# En-DE Translation with pretrained T5 base Sequence-to-Sequence Model

https://github.com/christianversloot/machine-learning-articles/blob/main/easy-machine-translation-with-machine-learning-and-huggingface-transformers.md

In [None]:
from transformers import pipeline

# Init translator
translator = pipeline("translation_en_to_de")

As model t5-base and revision 686f1db (https://huggingface.co/t5-base) is used.

The model has 223 million parameters. [https://github.com/google-research/text-to-text-transfer-transformer#released-model-checkpoints](https://github.com/google-research/text-to-text-transfer-transformer#released-model-checkpoints)

Every model requires a specific tokenizer.

The model is pre-trained on the [Colossal Clean Crawled Corpus](https://www.tensorflow.org/datasets/catalog/c4) (C4), which was developed and released in the context of the same research paper as T5.

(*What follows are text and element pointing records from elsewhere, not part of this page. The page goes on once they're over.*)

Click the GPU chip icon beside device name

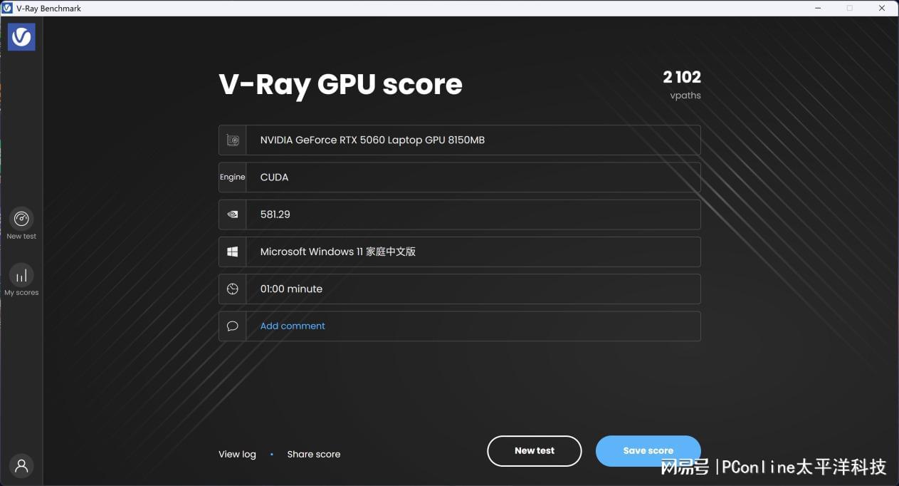tap(233, 140)
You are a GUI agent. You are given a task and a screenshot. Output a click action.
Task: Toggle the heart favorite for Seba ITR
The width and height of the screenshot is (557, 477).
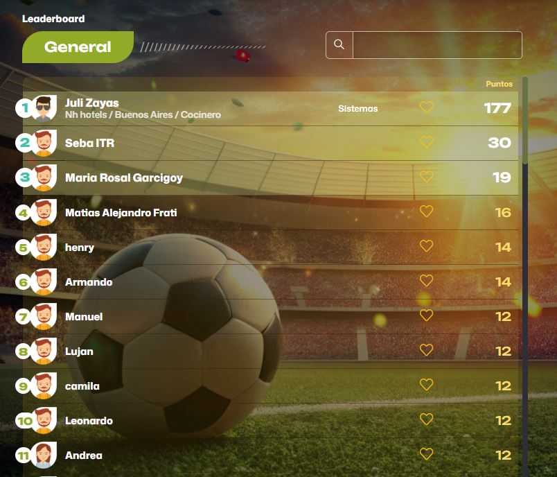[x=426, y=142]
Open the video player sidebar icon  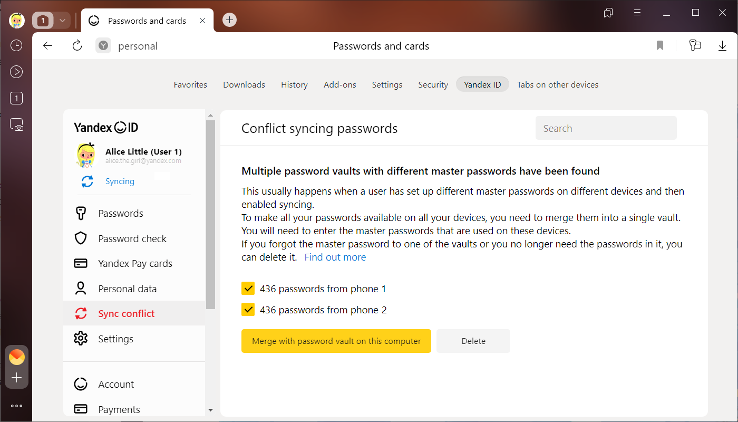[16, 72]
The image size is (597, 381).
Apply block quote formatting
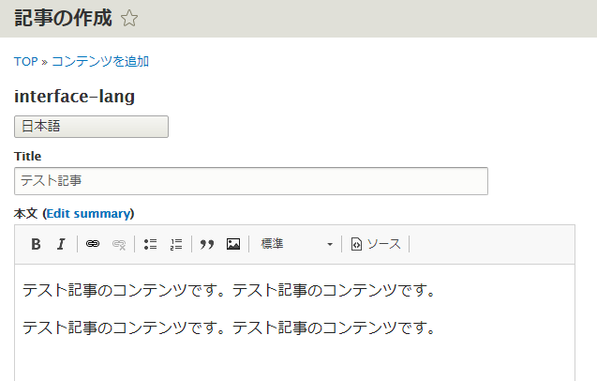(207, 244)
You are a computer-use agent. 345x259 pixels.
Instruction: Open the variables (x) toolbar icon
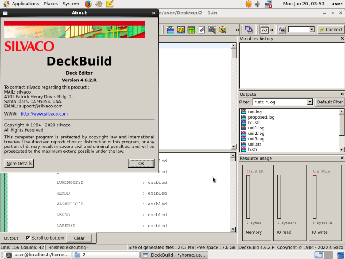tap(264, 30)
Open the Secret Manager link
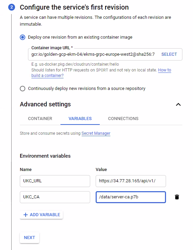This screenshot has height=250, width=193. coord(96,133)
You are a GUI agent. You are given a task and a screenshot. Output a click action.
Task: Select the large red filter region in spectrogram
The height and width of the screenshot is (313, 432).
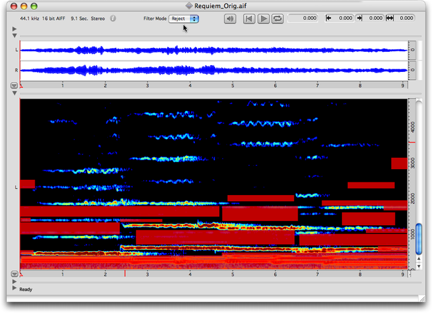(x=214, y=236)
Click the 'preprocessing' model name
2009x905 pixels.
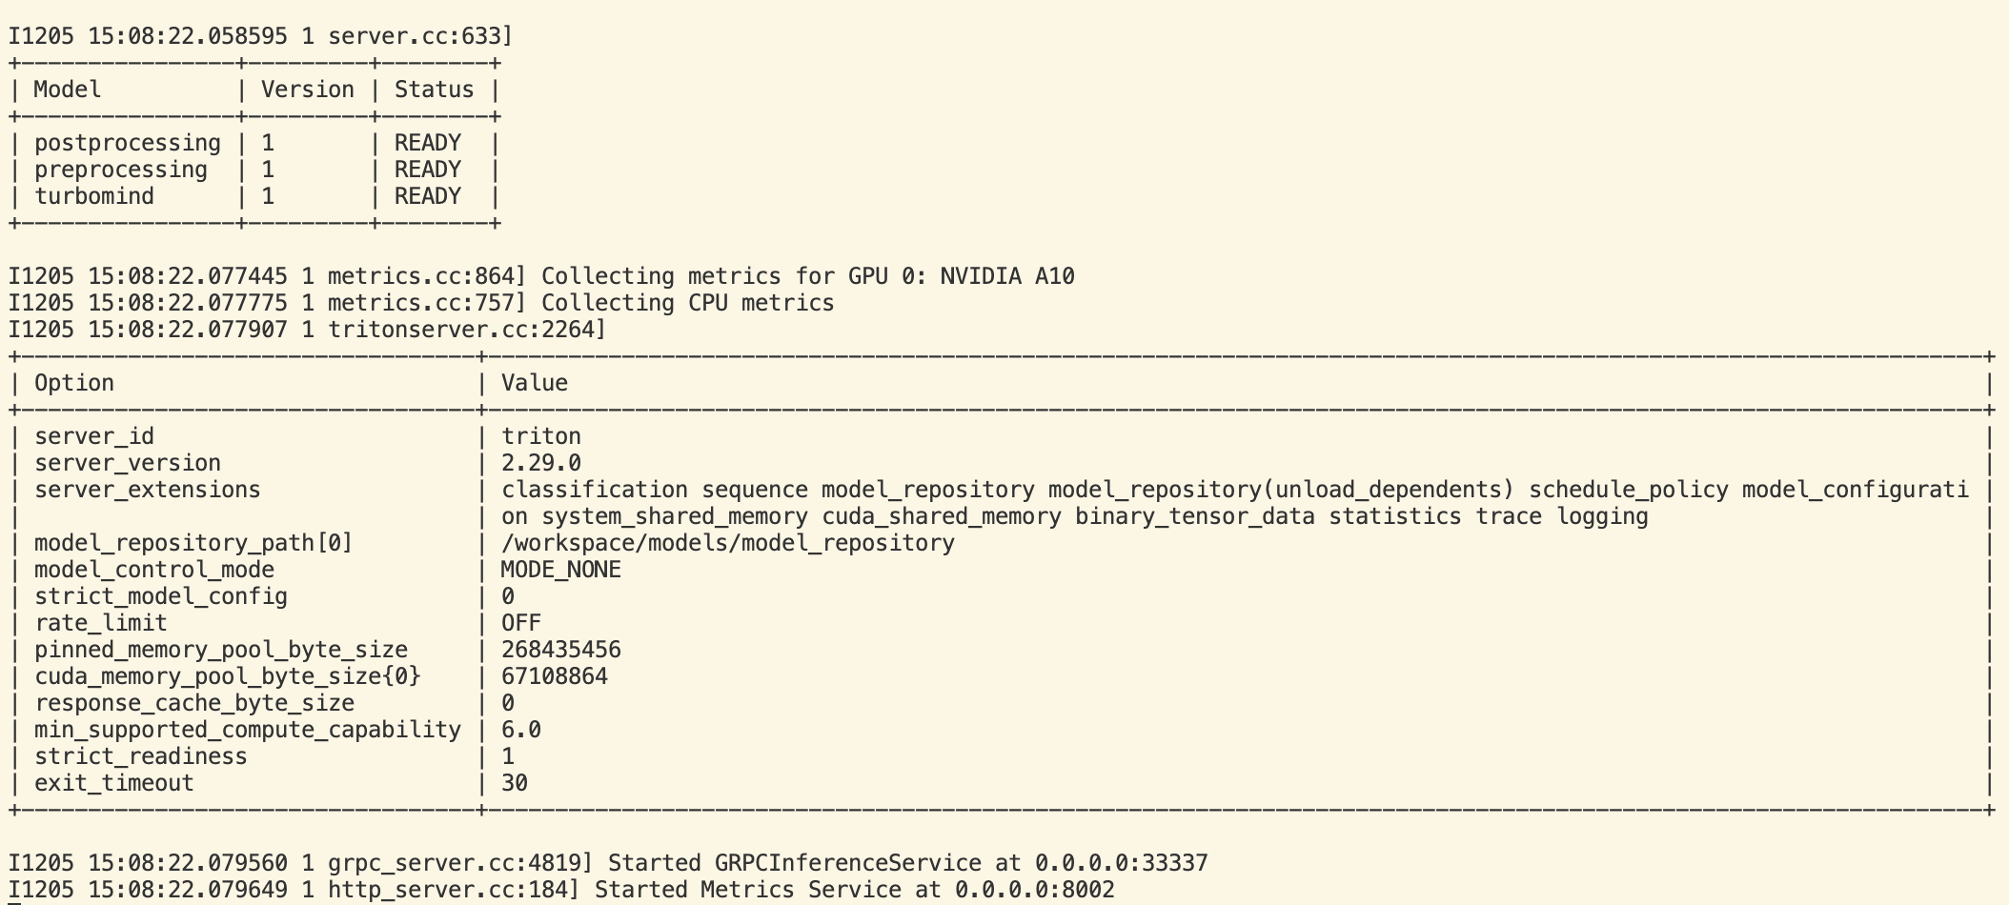point(121,170)
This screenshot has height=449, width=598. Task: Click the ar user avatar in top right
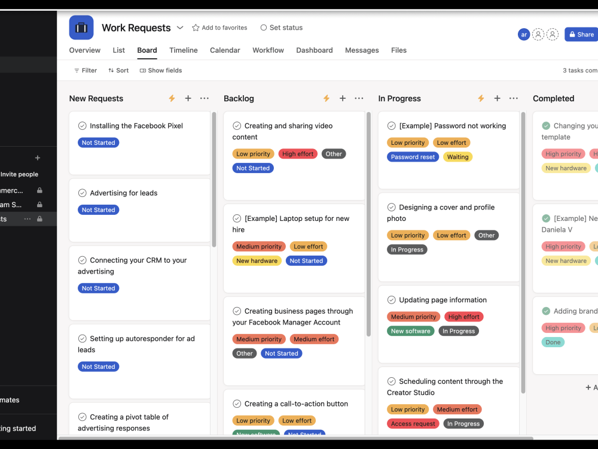(524, 34)
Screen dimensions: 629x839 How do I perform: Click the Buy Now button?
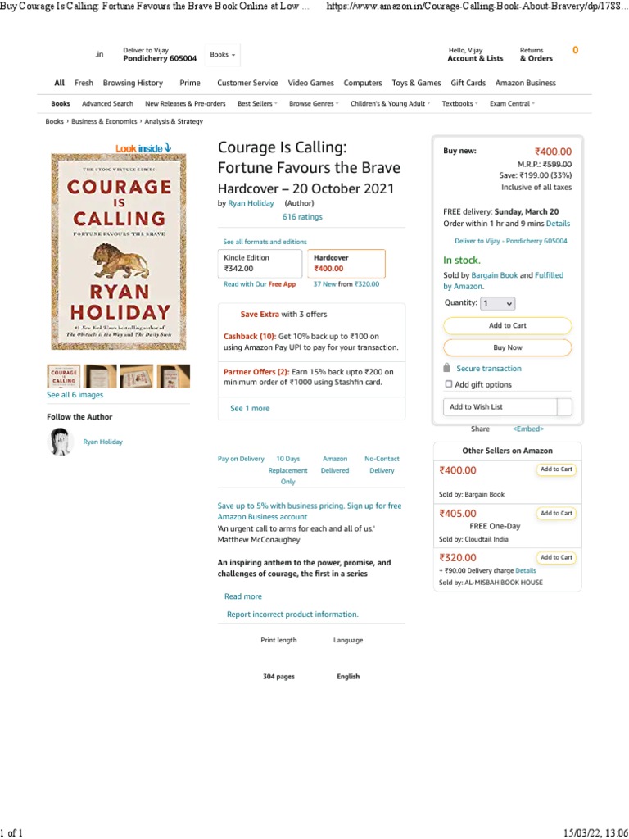pyautogui.click(x=507, y=347)
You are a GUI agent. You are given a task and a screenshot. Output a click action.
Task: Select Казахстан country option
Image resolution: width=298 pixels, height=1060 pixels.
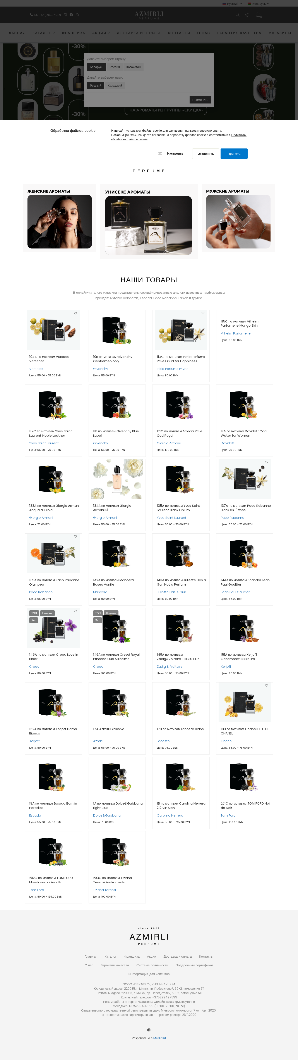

The model card is [here](https://huggingface.co/google-t5/t5-base) and the paper by [Raffel et al. 2020](https://jmlr.org/papers/volume21/20-074/20-074.pdf).

## Tokenizer

In [None]:
text = "Hello my comrades! How are you doing today?"
toks=translator.tokenizer(text)
print("toks=",toks)
for id in toks['input_ids']:
  print(id,"\t",translator.tokenizer.decode(id))

In [None]:
translator.tokenizer.vocab

In [None]:
len(translator.tokenizer.vocab.values())

In [None]:
# Translate text
#text = "Hello my friends! How are you doing today?"
translation = translator(text)
print(translation)

In [None]:
text="""
Several European countries hit some of their sustainable energy targets for 2030
a decade early, a study has found, but big gaps remain across the board.

All EU member states made progress in the 2010s toward reaching the UN’s seventh
sustainable development goal, which calls for access to “affordable, reliable,
sustainable and modern energy for all” by 2030. For some indicators, several
countries had already reached the targets by 2021, the study by Polish economists
published on Wednesday found.

The ranking showed the country closest to the overall goal was Sweden, followed
by Denmark, Estonia and Austria. Malta improved the most, with big gains also
found in Cyprus, Latvia and Belgium – though these countries all had a long way
to go. Bulgaria was furthest from the goal.
"""
"""
The study reveals “systematic progress” towards reaching the goal, the researchers
wrote, “with differences between individual EU countries clearly decreasing”.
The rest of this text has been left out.